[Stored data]
....

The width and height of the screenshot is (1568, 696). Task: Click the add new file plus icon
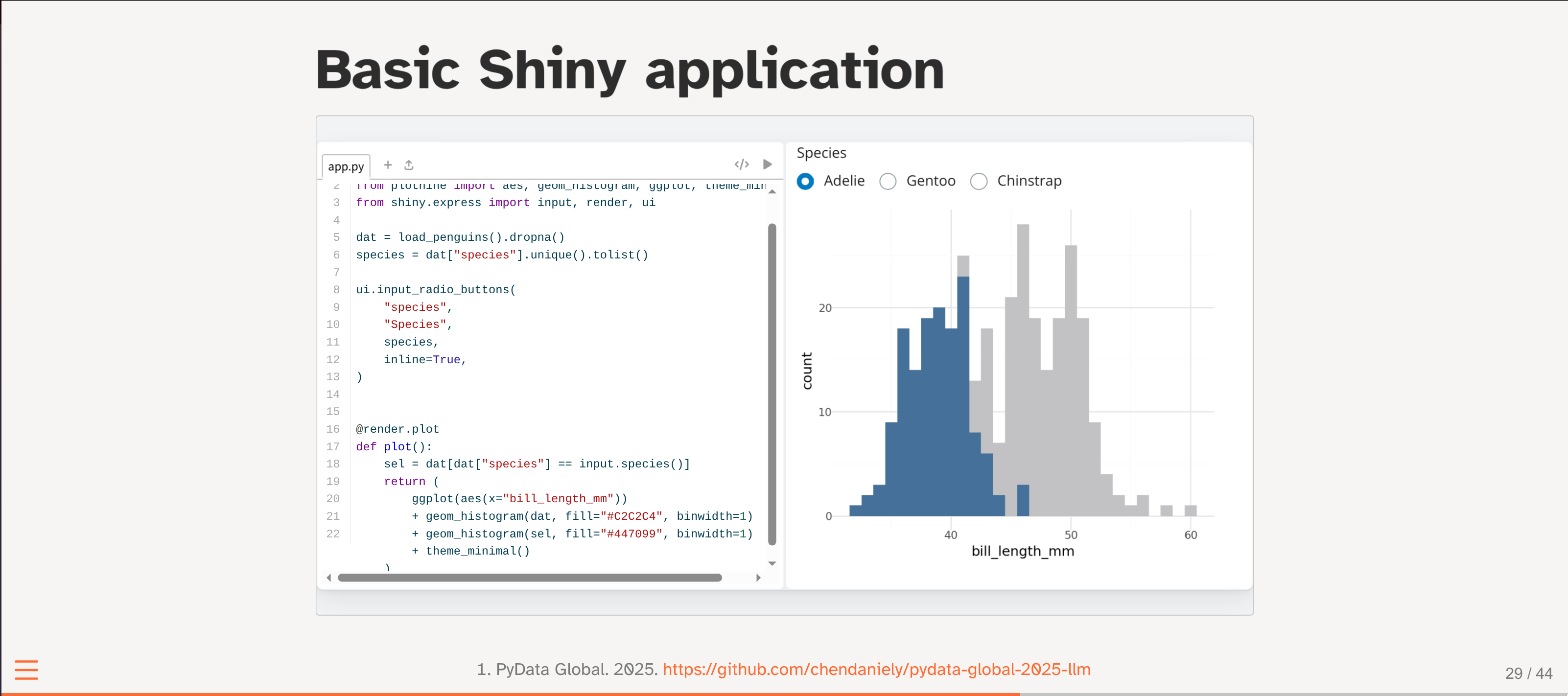388,165
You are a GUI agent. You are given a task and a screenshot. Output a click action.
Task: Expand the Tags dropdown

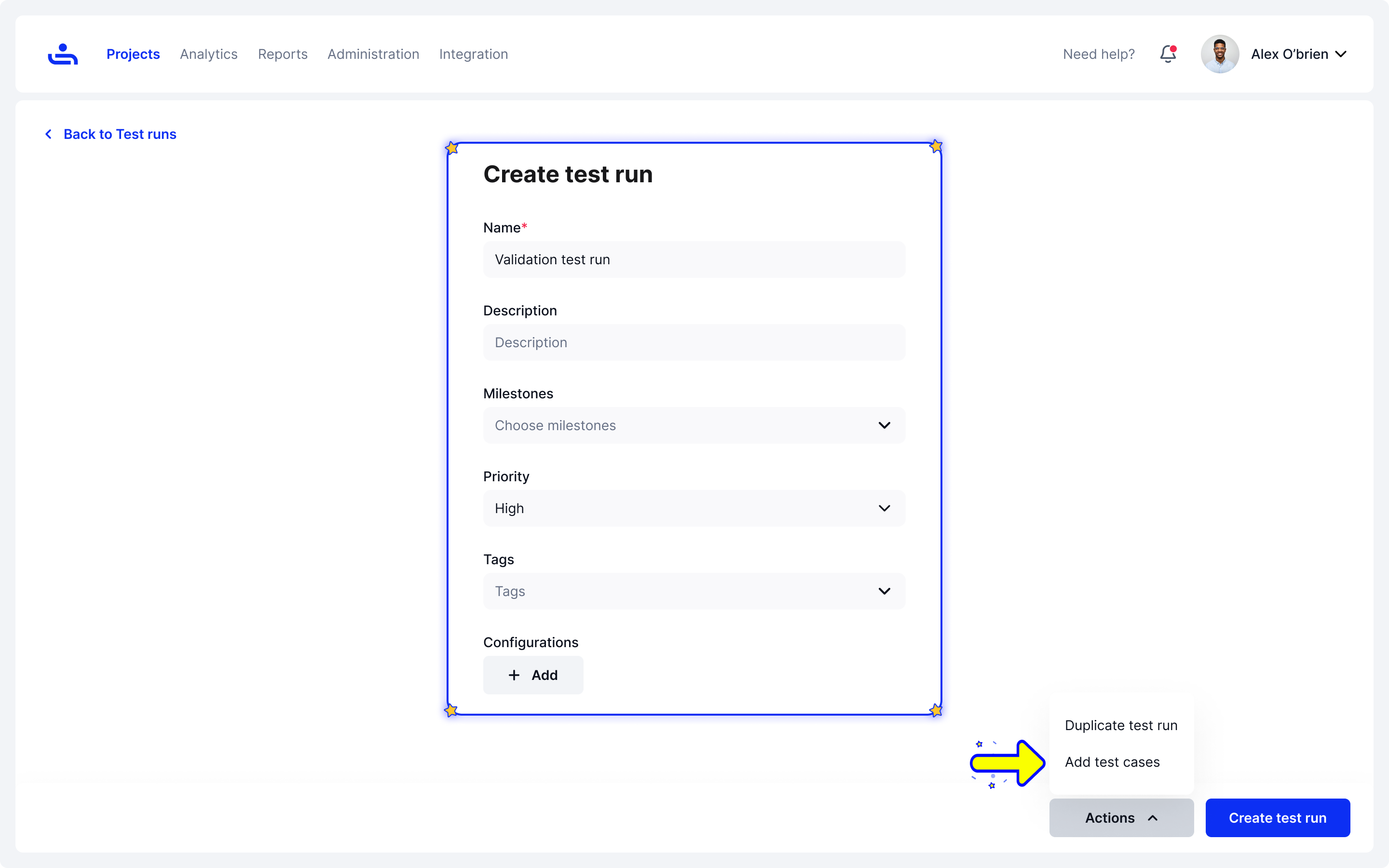click(x=694, y=591)

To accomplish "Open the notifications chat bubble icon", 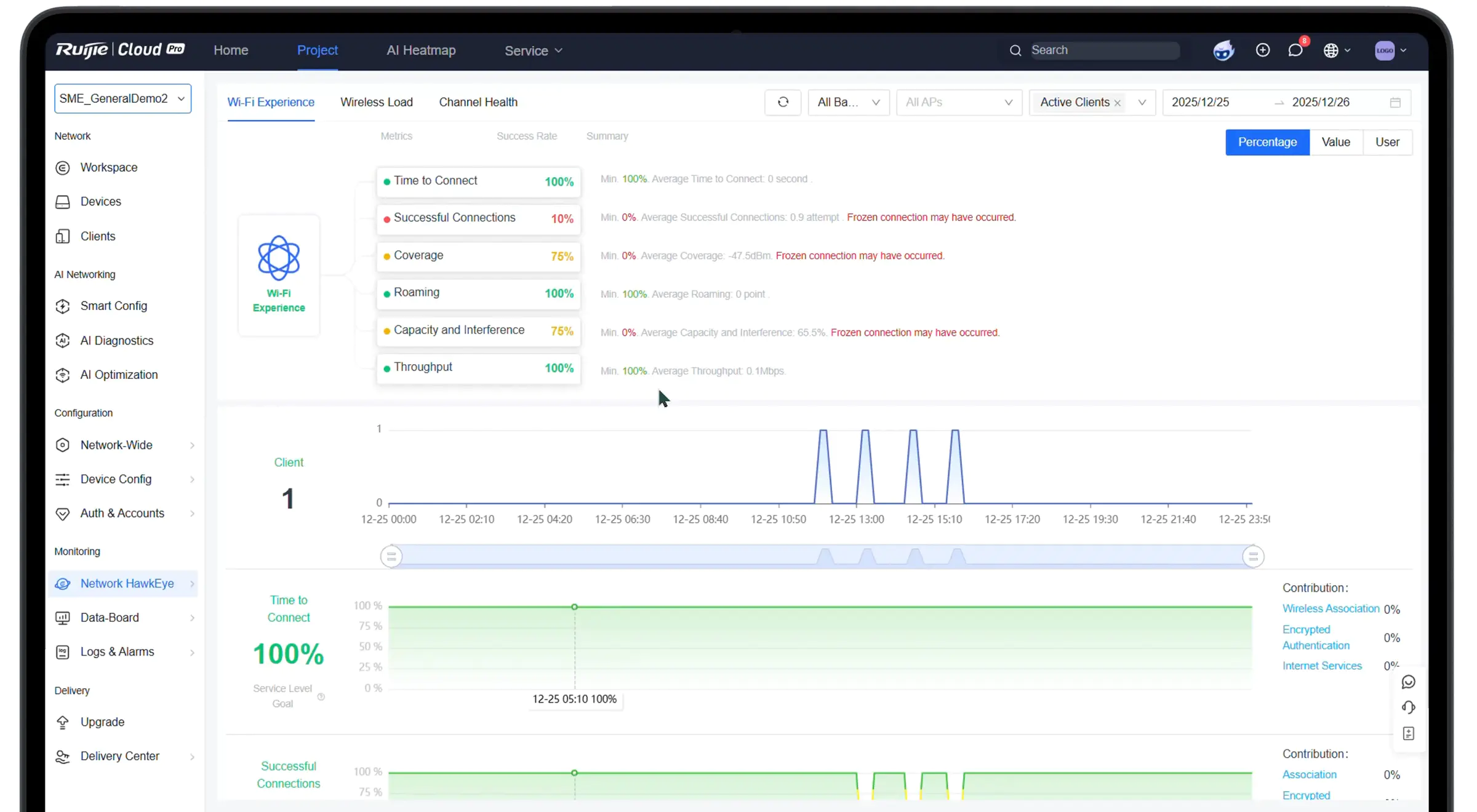I will (1295, 50).
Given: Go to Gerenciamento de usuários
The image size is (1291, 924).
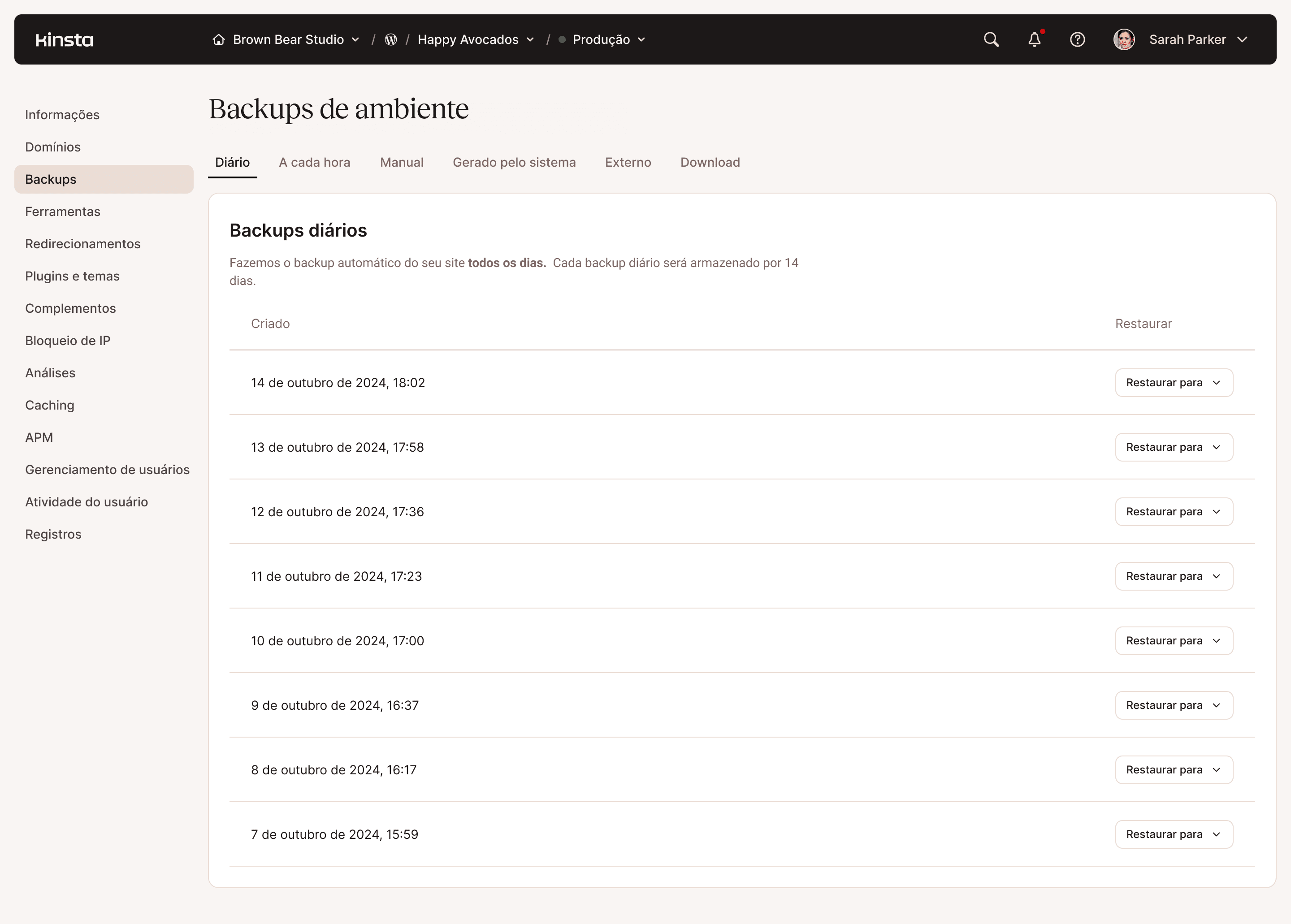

....

Exercise directions: For this exercise, the lines from the one containing "Given: Go to Gerenciamento de usuários" through the last line of the entries above are to be output exactly, both included, and pictures are skipped.

Answer box:
Given: Go to Gerenciamento de usuários
The image size is (1291, 924).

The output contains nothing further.